• Data under study

---------------

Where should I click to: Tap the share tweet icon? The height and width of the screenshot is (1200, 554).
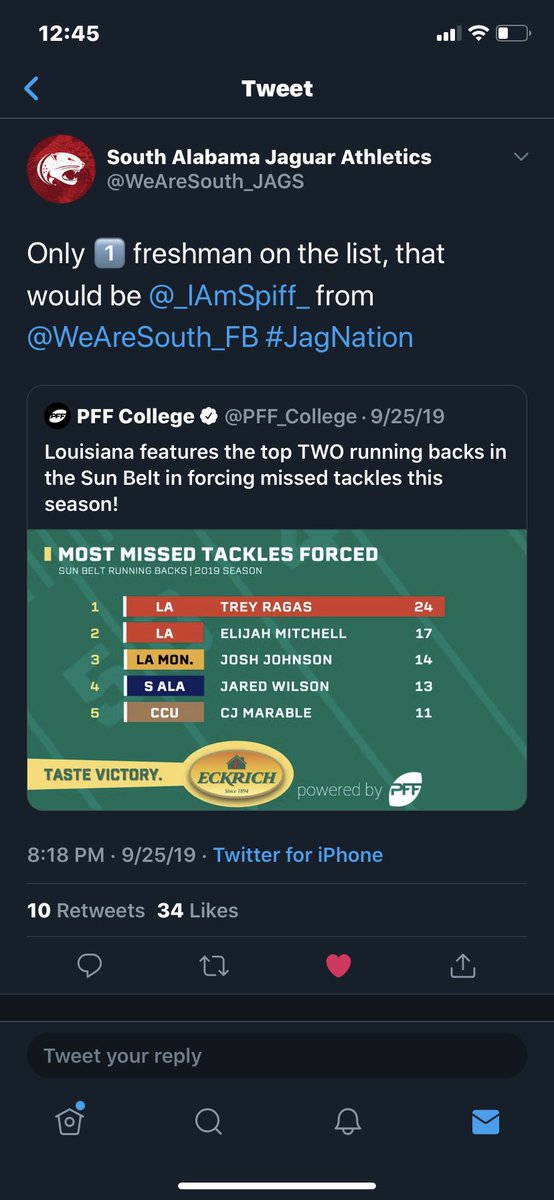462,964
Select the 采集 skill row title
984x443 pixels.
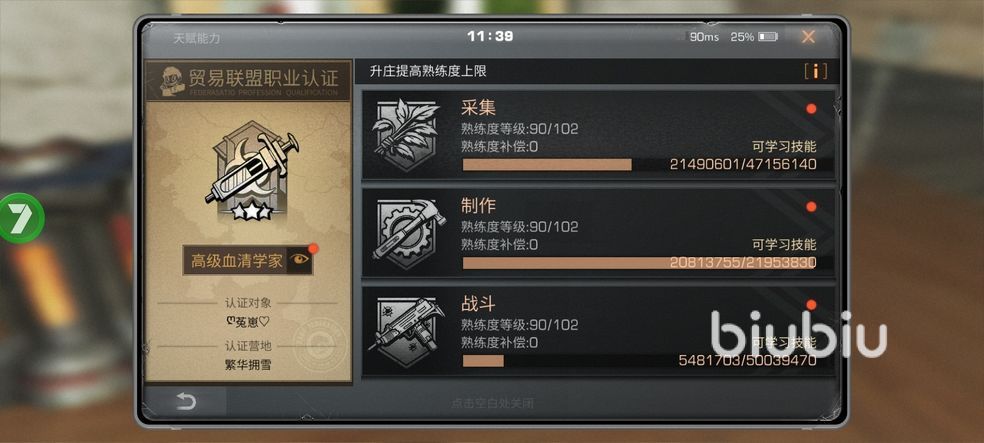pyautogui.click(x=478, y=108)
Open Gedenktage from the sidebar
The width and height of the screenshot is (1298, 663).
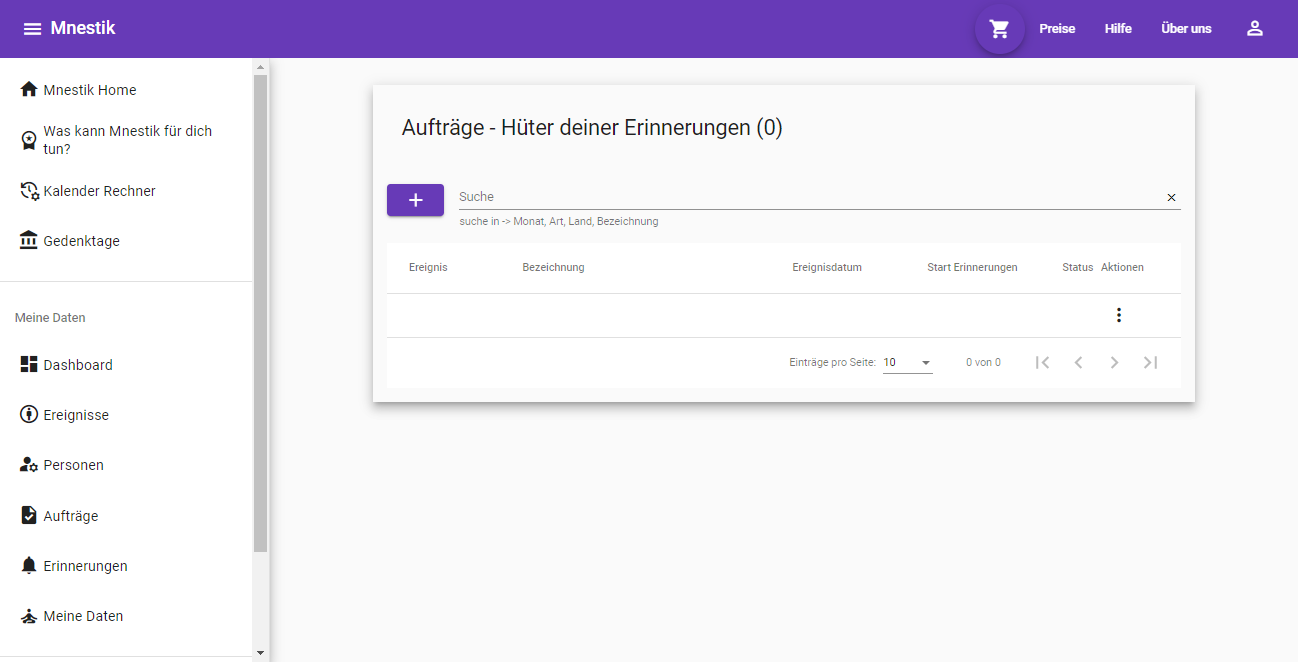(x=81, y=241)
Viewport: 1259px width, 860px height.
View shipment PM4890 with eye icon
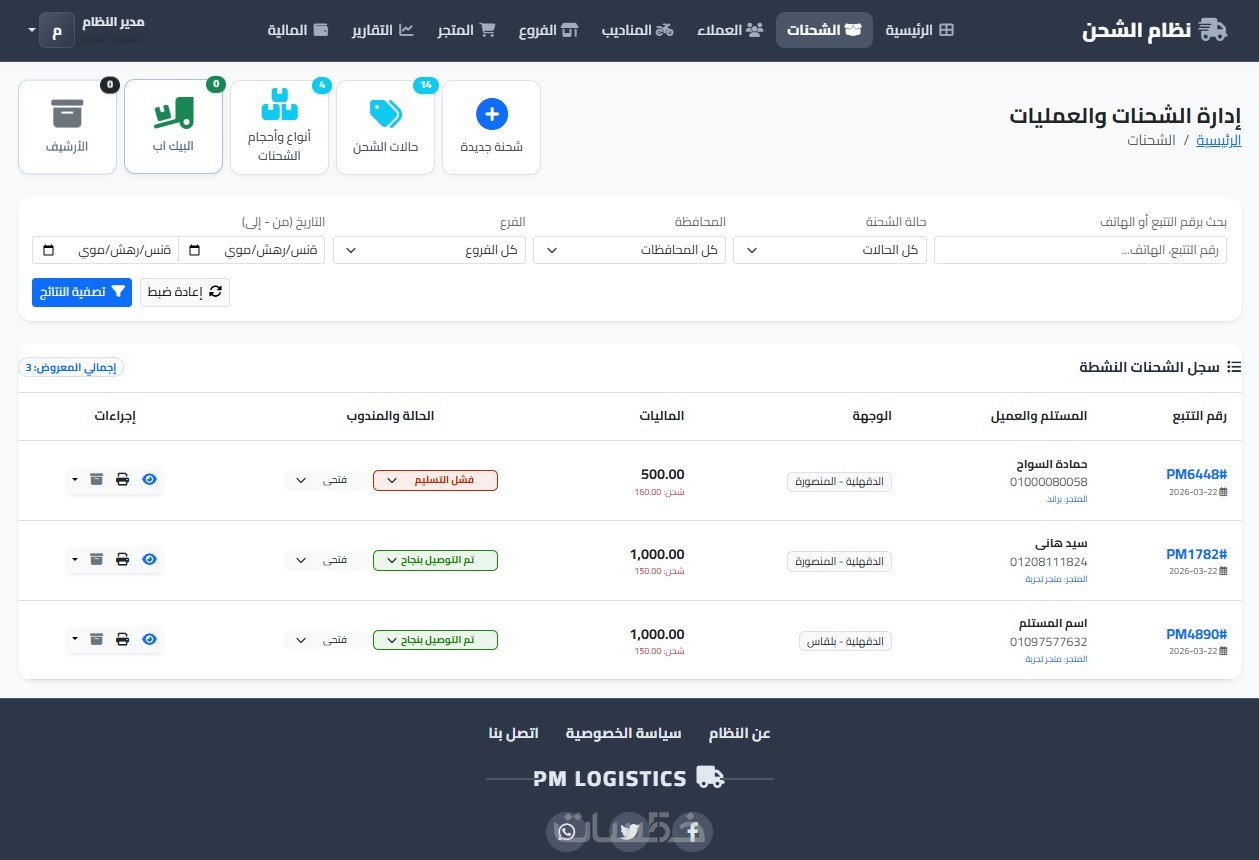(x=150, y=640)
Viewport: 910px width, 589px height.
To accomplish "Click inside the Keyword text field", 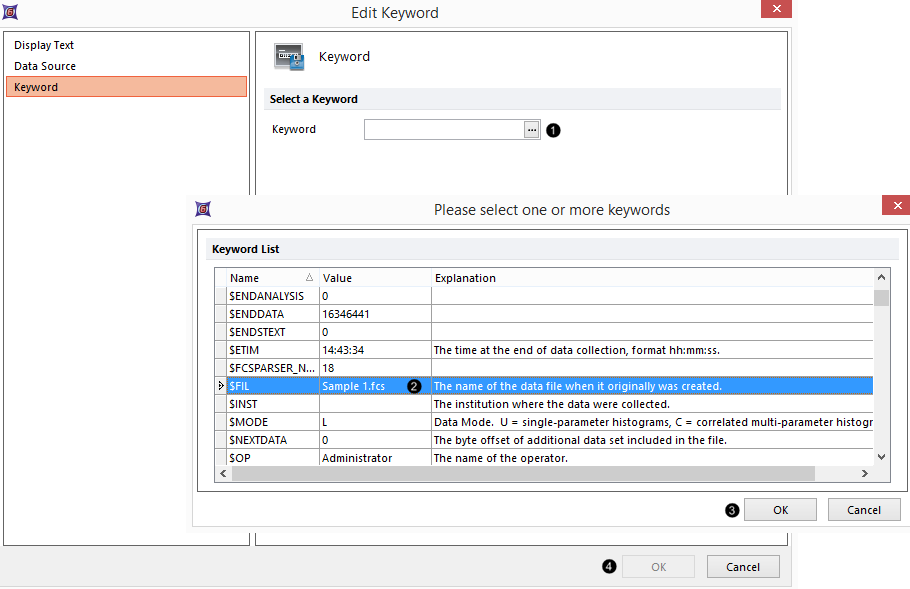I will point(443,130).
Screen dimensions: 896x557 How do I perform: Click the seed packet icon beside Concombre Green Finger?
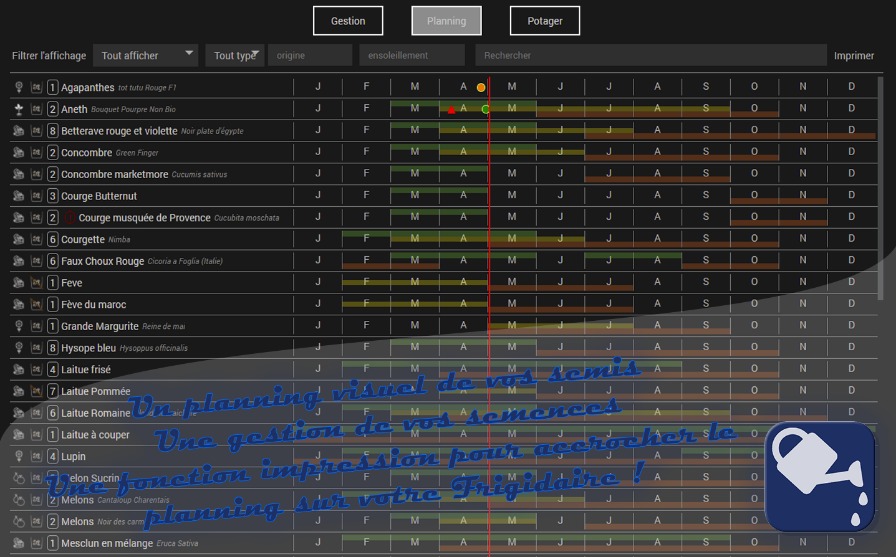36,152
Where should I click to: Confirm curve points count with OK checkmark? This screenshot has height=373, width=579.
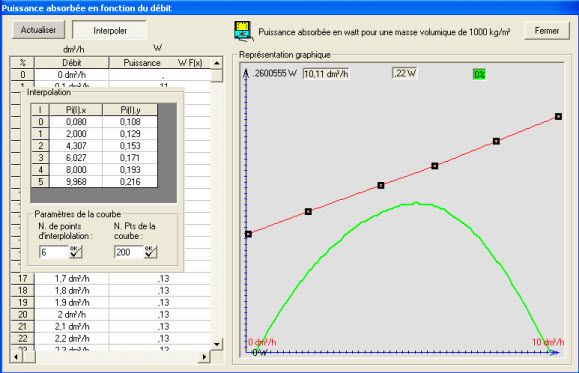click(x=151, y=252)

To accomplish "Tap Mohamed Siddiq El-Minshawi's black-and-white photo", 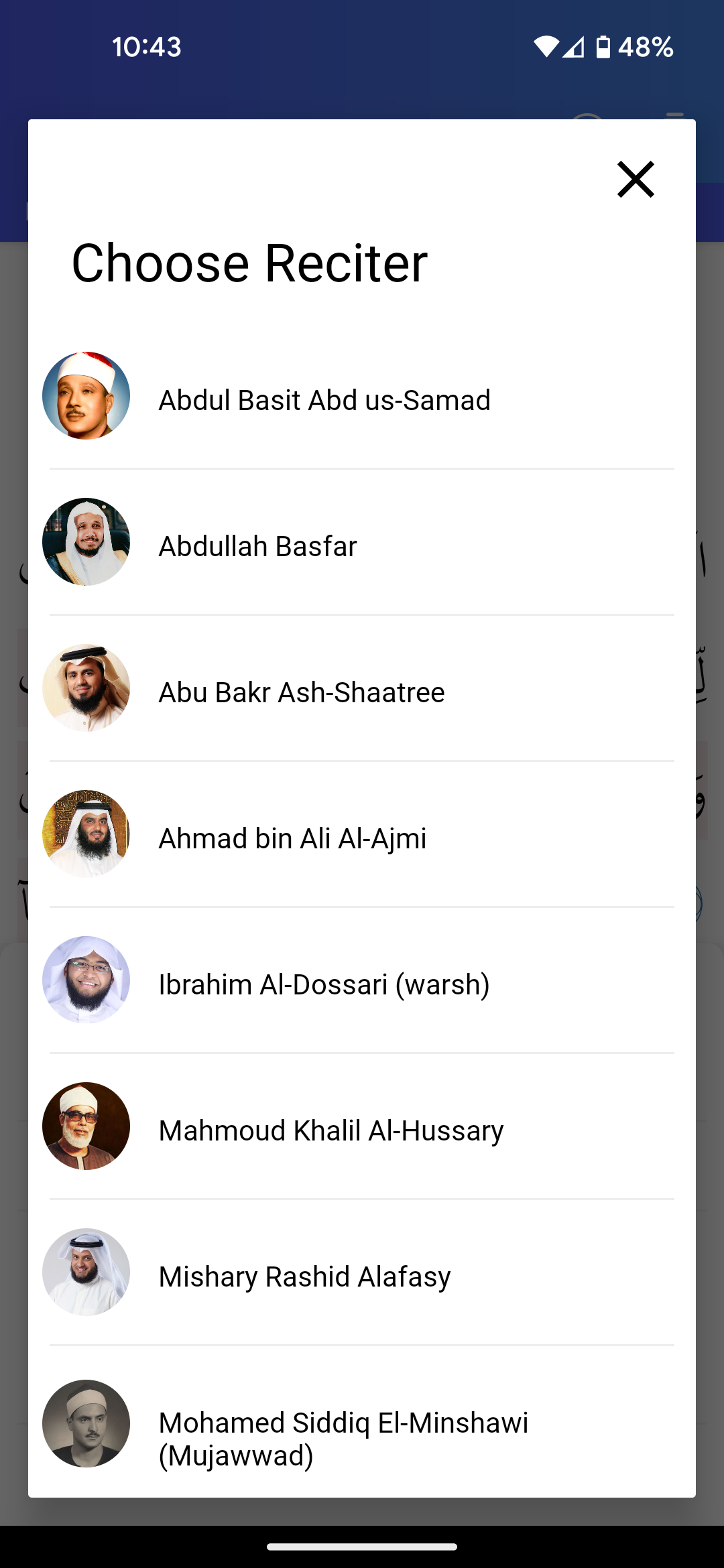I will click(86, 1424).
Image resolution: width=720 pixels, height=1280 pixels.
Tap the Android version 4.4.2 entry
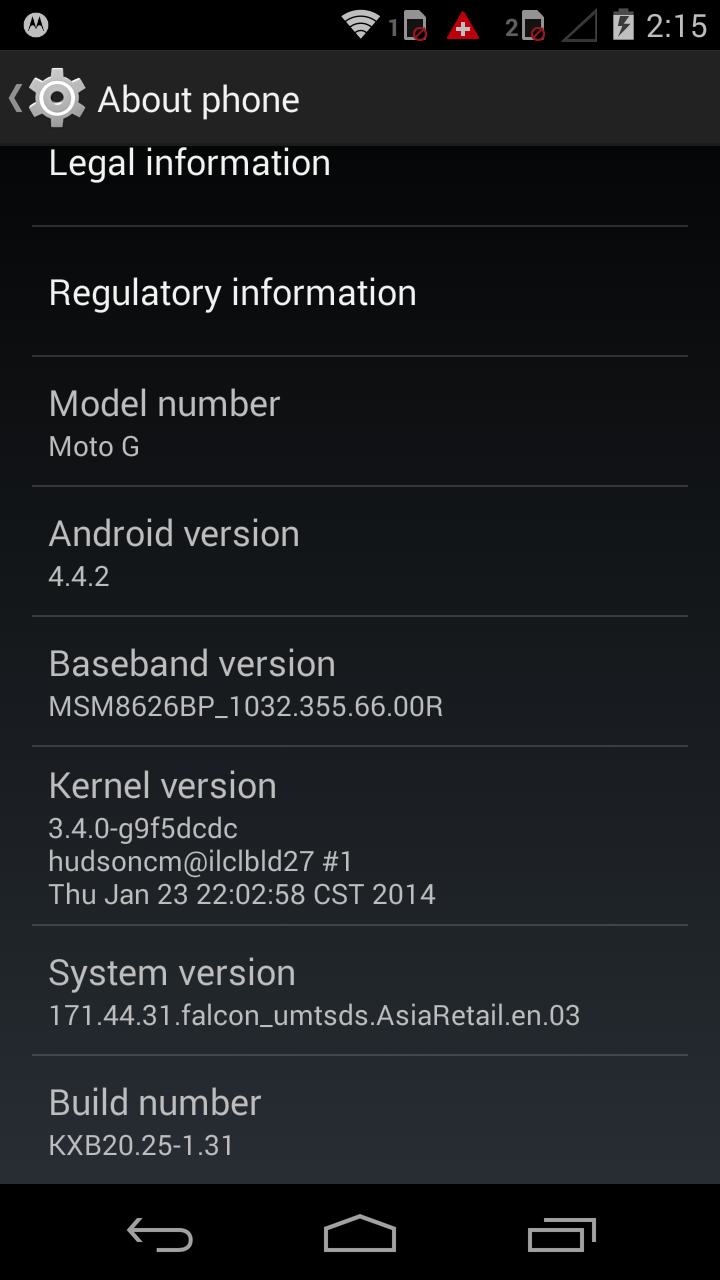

---------------

• What to do
All that should appear in the answer is the lines above from the line with "Select the 采集 skill row title" through the line with "Viewport: 910px width, 589px height.", retyped exactly, pictures left out.

• Answer below
Select the 采集 skill row title
984x443 pixels.
pyautogui.click(x=478, y=108)
Open Gedenktage from the sidebar
The width and height of the screenshot is (1298, 663).
(x=81, y=241)
Viewport: 1259px width, 860px height.
View shipment PM4890 with eye icon
(x=150, y=640)
Viewport: 910px width, 589px height.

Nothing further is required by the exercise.